*Texte source*
►

Le Notre Père—3ème partie
[The Lord’s Prayer—Part 3]
Peter Amsterdam
Après les trois premières suppliques du Notre Père, dans lesquelles nous prions que Dieu soit sanctifié, que son règne vienne et que sa volonté soit faite sur la terre comme au ciel, la prière passe des suppliques centrées sur le Père à celles portant sur les besoins des hommes. « Donne-nous aujourd’hui notre pain de ce jour. Pardonne-nous nos offenses, comme nous pardonnons aussi à ceux qui nous ont offensés. Et ne nous laisse pas entrer en tentation mais délivre-nous du Mal » (Matthieu 6.11–13). Ce schéma qui donne la primauté à Dieu avant d’aborder les besoins des êtres humains est aussi présent dans les enseignements de Jésus. « Recherchez d’abord le royaume et la justice de Dieu, et tout cela vous sera donné en plus » (Matthieu 6.33 S21).
La prière passe de la deuxième personne du singulier (ton nom, ton règne, ta volonté) à la première personne du pluriel (notre pain, nos offenses). La personne adresse à Dieu une prière qui ne porte pas uniquement sur ses besoins individuels, mais également sur les besoins des autres croyants ; la demande concerne « notre » pain, le pardon de « nos » péchés et « notre » délivrance du mal.

◄

*Travail demandé*
• A. Modifiez le passage du texte source qui débute aux mots « Le Notre Père—3ème » et s'achève après « (Matthieu 6.33 S21). », en substituant « demandes » à « suppliques ».
• B. D'après le texte source, de quelle personne grammaticale à quelle autre la prière passe-t-elle ?
Répondez en vous appuyant exclusivement sur le texte source.

*Bloc de données*
►

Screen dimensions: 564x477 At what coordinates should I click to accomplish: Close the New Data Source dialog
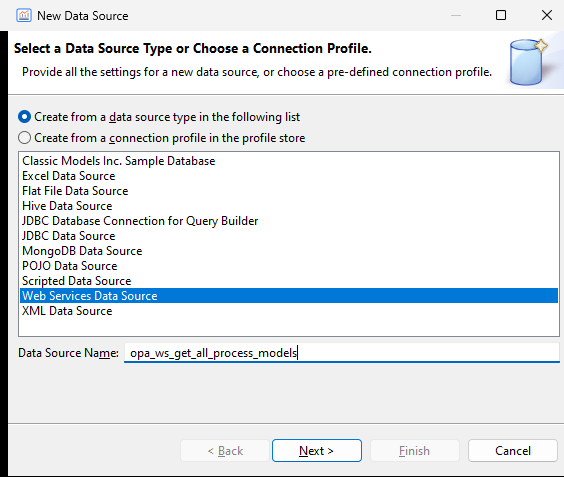547,15
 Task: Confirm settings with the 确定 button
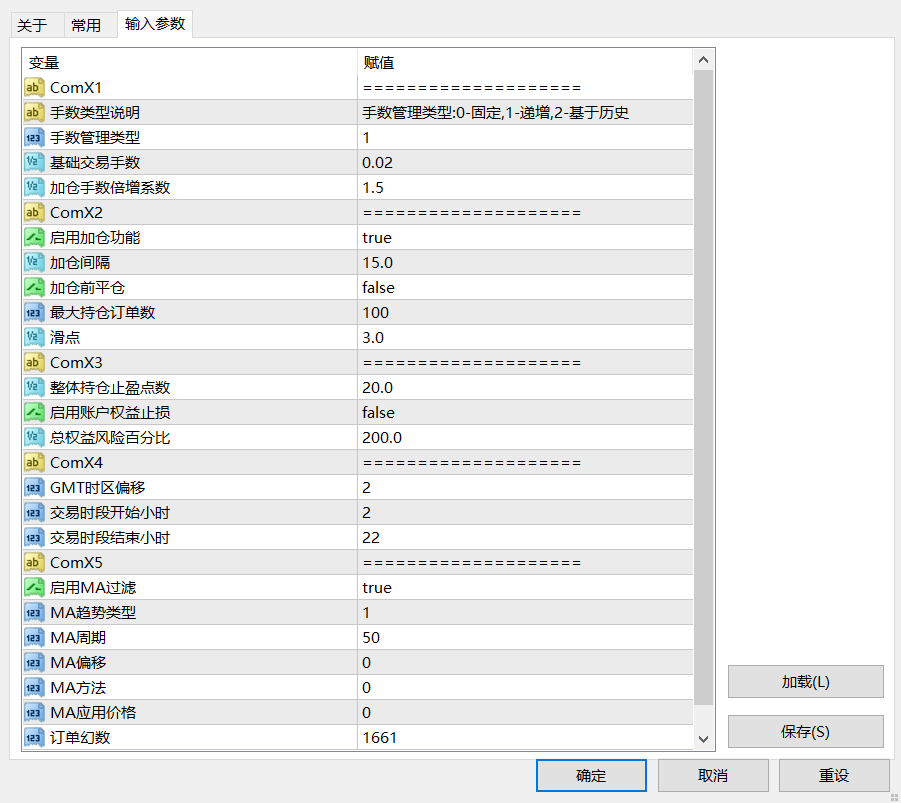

◄

*Les solutions*
• A.
Le Notre Père—3ème partie
[The Lord’s Prayer—Part 3]
Peter Amsterdam
Après les trois premières demandes du Notre Père, dans lesquelles nous prions que Dieu soit sanctifié, que son règne vienne et que sa volonté soit faite sur la terre comme au ciel, la prière passe des demandes centrées sur le Père à celles portant sur les besoins des hommes. « Donne-nous aujourd’hui notre pain de ce jour. Pardonne-nous nos offenses, comme nous pardonnons aussi à ceux qui nous ont offensés. Et ne nous laisse pas entrer en tentation mais délivre-nous du Mal » (Matthieu 6.11–13). Ce schéma qui donne la primauté à Dieu avant d’aborder les besoins des êtres humains est aussi présent dans les enseignements de Jésus. « Recherchez d’abord le royaume et la justice de Dieu, et tout cela vous sera donné en plus » (Matthieu 6.33 S21).

• B. Elle passe de la deuxième personne du singulier à la première personne du pluriel.